A misconfiguration by Telstra is causing problems for hundreds of network providers worldwide, sparking accusations of border gateway protocol (BGP) hijacking by the Aussie telco.

BGP is used to determine traffic routes between internet connected network providers based on agreements and policies.
The routing protocol is prone to misconfigurations, at times with major consequences as traffic is sent by large networks to smaller ones that don't have the capacity to handle the volume, for example.
Swiss privacy-oriented email provider ProtonMail complained on social media that Telstra was announcing its 185.70.40.0/24 subnet with authorisation, which meant that traffic to that network took a detour via Melbourne.
This caused delays for incoming and outgoing messages, which ProtonMail had to queue up and route via slower secondary paths.
Several other providers fell victim to erroneously advertised routes for their networks as well, although some have managed to contact Telstra and have the problem resolved.
Some Quad9 prefixes are currently being announced without permission by @Telstra causing outages for some end users. Other firms report similar hijacking of routes. Investigation and mitigation is ongoing. Please ensure 149.112.112.112 is in your resolver config to avoid faults.
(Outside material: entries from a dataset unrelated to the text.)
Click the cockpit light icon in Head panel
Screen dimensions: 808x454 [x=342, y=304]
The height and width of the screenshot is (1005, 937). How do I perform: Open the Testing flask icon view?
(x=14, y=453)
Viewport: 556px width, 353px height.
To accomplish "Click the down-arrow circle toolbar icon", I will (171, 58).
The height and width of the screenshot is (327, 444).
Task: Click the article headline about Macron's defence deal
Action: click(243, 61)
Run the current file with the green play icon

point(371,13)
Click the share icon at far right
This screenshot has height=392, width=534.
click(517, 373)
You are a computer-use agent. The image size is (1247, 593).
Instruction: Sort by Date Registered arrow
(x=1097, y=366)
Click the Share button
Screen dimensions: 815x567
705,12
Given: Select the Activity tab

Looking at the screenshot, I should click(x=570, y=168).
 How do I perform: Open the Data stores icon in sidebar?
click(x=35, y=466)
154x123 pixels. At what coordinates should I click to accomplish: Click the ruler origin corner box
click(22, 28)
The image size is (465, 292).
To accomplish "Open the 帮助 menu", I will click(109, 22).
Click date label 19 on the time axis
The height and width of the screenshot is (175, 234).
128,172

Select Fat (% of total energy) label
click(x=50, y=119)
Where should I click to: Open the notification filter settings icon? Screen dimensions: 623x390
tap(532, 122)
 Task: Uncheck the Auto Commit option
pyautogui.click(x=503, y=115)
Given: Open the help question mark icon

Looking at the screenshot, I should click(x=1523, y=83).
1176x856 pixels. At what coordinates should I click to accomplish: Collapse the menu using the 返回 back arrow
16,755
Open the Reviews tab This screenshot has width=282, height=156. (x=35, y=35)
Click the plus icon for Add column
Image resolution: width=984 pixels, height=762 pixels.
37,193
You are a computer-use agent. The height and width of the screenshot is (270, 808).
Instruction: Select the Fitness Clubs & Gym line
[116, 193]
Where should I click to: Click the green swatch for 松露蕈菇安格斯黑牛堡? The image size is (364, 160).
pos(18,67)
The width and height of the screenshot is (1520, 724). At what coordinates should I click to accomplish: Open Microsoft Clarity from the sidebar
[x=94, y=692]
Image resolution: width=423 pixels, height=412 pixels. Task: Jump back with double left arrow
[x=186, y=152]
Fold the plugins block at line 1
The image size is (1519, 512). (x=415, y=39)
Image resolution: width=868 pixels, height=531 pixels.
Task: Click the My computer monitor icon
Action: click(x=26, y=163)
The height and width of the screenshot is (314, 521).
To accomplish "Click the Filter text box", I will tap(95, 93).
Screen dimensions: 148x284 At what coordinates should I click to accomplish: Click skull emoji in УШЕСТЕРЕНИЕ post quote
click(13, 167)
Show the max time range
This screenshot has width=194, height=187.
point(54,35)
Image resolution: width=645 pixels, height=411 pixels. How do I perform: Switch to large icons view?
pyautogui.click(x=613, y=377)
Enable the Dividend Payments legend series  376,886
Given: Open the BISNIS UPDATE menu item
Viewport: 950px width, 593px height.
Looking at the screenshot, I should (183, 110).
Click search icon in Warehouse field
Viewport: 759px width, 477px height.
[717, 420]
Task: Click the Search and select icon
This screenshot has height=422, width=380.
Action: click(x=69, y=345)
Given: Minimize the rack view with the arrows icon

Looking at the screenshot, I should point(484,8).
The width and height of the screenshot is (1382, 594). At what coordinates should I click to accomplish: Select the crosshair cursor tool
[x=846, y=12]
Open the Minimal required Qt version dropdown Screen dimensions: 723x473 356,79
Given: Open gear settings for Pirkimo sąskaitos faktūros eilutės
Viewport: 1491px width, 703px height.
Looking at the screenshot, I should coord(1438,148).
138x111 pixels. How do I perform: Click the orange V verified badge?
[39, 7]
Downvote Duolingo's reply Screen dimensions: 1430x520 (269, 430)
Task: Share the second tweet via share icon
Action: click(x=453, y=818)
— Quad9 (@Quad9DNS) September 29, 2020
Packet's Sydney facility that hosts Google's local region was also impacted for three hours.
Reverse proxy and content delivery network Cloudflare's BGP routes page showed Telstra's Autonomous System 1221 this morning as announcing 102 networks on the internet, with invalid route origin authorisation.
A Telstra spokesperson told iTnews that the issues were the result of a "technical error" in which "a number of internet prefixes were incorrectly advertised as Telstra’s."
"This meant some internet traffic may have been routed to Telstra incorrectly, although our systems indicate negligible traffic was actually received," the spokesperson said.
"The overnight change has now been reversed.
"We’re working with ProtonMail and other impacted customers to ensure a full recovery of their services."
Outside of this morning's specific issue, a collective effort called Resource Public Key Infrastructure (RPKI) is underway among internet connected networks to prevent similar BGP configurations mistakes and ensuing outages.
However, RPKI only works if networks filter on the validity of cryptographically signed route objects, and drop invalid ones without the appropriate authorisation.